- For more than four decades, Astronomers have known that a class of stars have an anomalous amount of Lithium on their surface.
- Scientists from the Indian Institute of Astrophysics (IIA) Bangalore, an autonomous institute of the Department of Science & Technology (DST), Government of India have for the first time confirmed that all the lithium-rich stars are burning helium in their core.
- They have speculated that lithium production is linked to the violent helium-core flash.
- The observations were gathered on the 3.9 m Anglo-Australian Telescope at the Australian Astrophysical Observatory.

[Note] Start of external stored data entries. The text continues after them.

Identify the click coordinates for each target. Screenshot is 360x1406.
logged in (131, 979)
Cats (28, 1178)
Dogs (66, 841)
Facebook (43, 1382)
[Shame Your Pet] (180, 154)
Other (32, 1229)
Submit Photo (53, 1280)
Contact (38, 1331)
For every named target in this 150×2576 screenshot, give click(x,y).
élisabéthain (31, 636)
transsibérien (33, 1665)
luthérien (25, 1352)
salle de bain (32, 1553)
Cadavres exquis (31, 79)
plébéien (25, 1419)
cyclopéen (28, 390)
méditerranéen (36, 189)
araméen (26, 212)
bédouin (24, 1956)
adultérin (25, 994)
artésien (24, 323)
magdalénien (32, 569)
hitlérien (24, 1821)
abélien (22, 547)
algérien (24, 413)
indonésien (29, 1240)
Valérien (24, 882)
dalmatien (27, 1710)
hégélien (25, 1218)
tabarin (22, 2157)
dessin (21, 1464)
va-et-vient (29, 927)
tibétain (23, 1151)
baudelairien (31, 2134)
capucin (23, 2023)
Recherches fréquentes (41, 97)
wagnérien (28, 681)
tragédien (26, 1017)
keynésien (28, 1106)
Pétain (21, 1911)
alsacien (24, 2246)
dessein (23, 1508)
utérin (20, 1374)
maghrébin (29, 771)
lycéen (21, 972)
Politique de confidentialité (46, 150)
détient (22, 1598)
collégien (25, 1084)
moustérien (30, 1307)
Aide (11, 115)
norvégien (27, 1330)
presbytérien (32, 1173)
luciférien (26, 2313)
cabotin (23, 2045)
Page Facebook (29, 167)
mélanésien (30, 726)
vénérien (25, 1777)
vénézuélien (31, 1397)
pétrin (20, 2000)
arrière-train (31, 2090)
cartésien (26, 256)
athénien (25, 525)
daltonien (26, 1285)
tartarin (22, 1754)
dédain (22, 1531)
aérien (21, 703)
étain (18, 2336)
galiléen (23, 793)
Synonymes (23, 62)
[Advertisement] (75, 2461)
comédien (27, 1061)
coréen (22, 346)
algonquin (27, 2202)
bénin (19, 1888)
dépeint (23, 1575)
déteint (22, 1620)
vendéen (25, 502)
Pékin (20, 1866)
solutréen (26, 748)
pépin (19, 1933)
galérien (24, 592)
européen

- The survey GALAH – named after a common Australian bird, provided a collection of about 500,000 stars with well-determined physical and chemical properties, including lithium abundances.
- This exercise, done for the first time on such a large scale and across a wide range of mass and metallicity, reveals the rare presence of lithium-rich giants in all the Sun-like low-mass stars.
- They created virtual stars of various masses and metallicity and compared the properties of these virtual stars with that of real stars from the GALAH survey that confirmed that all the lithium-rich stars are burning helium in their core.
- It is a trace element on Earth, and a key component of rechargeable batteries.
- It is a chemical element with the symbol Li and atomic number 3.
- It is a soft, silvery-white alkali metal.
- Under standard conditions, it is the lightest metal and the lightest solid element.
- Like all alkali metals, lithium is highly reactive and flammable, and must be stored in vacuum, inert atmosphere or inert liquid such as purified kerosene or mineral oil.